● **What you will do**: Could you reproduce the passage on the Papin sisters word for word, from "Those words were" to "a tall tale."?

● **Source text**:
= = = = = = =

A bloody eye on the stairs!
Those words were my first encounter with the Papin sisters, and I was about nine years old. Somehow, one of my classmates had found out about these two sordid murderesses from a far away past and had told me. For me, especially as a child, it was too gruesome for words and, I must admit, I long suspected my friend of having told me a tall tale.
Alas, she had not! The only mistake she’d made in relating the true-life tale was that the eye hadn’t been wrenched out with a spoon as she’d told me, but with bare hands. The hands of two sisters who had probably gone mad.
For most people across the Atlantic Ocean, Le Mans is mostly known for its twenty-four-hour car race. It’s also a very peaceful city, with a particularly attractive historical city center, especially in the vicinity of the cathedral.
The double murder took place on February 2, 1933. That evening, René Lancelin, a solicitor and insurance broker, came home to find the door to his home on rue Bruyère locked and bolted from the inside. The light in the room of his two maids was on. His wife, Léonie Lancelin, née Rinjard, and his twenty-year-old daughter, Geneviève, were supposed to have joined him for dinner at a friend’s house. Lancelin called the police. The commissaire arrived with two police officers and a clerk. It should be noted that the two police officers’ names were Ragot (Gossip) and Verité (Truth). Truth is what everyone would be looking for; gossip is what they would find.

= = = = = = =

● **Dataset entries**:
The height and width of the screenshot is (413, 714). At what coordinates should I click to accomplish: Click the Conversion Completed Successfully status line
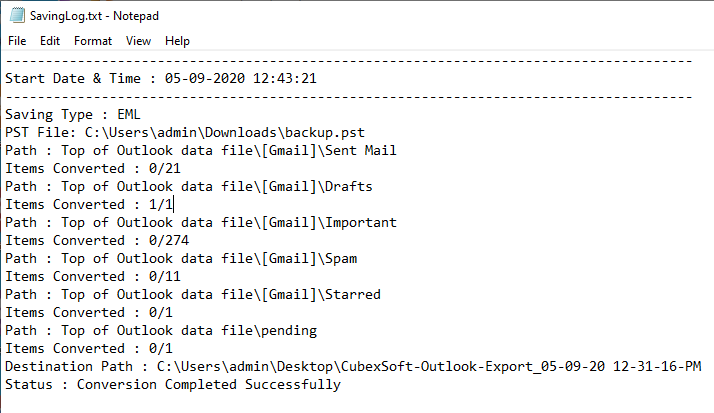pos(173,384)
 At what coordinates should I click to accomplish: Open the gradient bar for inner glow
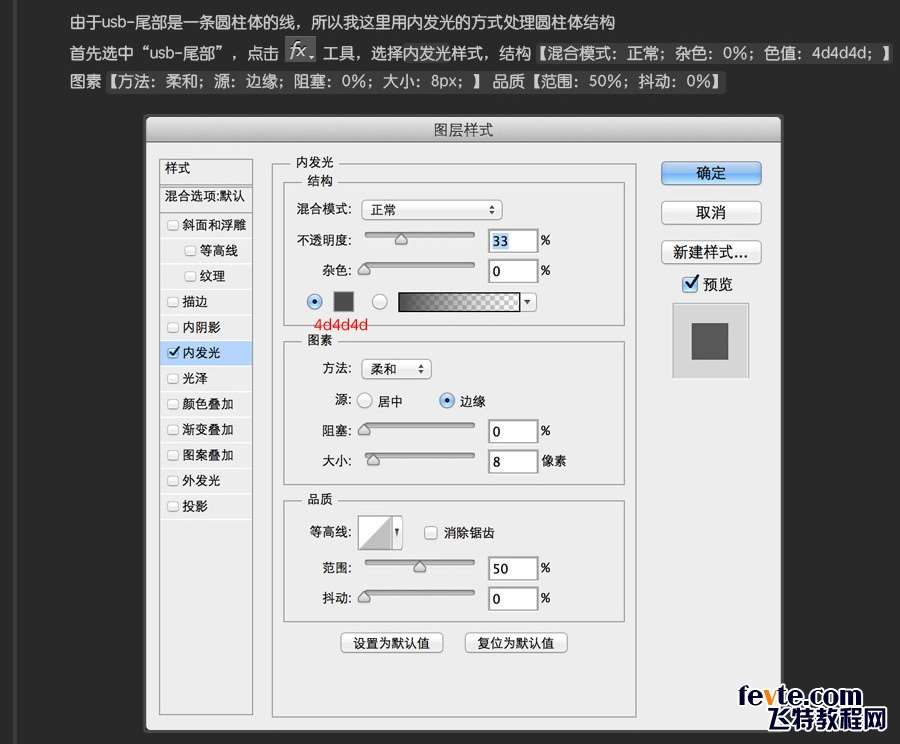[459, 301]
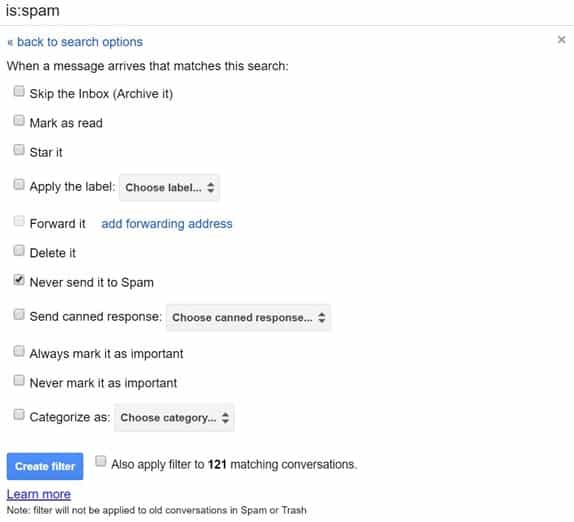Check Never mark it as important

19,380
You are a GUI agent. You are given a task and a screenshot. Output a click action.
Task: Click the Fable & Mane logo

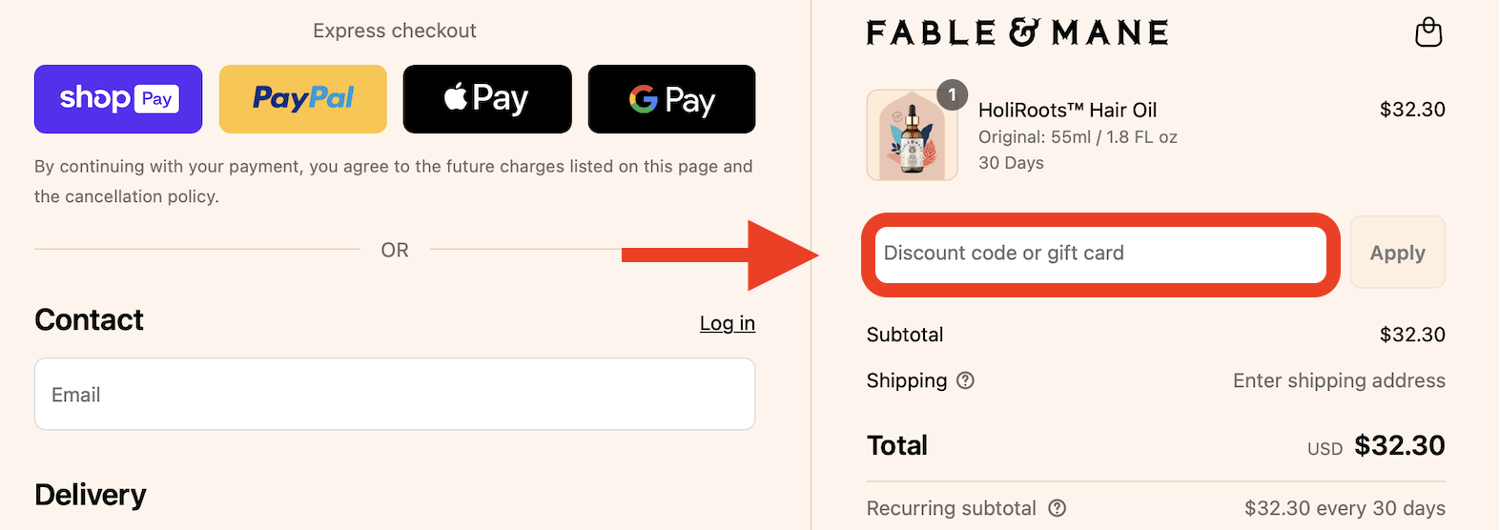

= = = = = = =

● **Response to this exercise**:
Those words were my first encounter with the Papin sisters, and I was about nine years old. Somehow, one of my classmates had found out about these two sordid murderesses from a far away past and had told me. For me, especially as a child, it was too gruesome for words and, I must admit, I long suspected my friend of having told me a tall tale.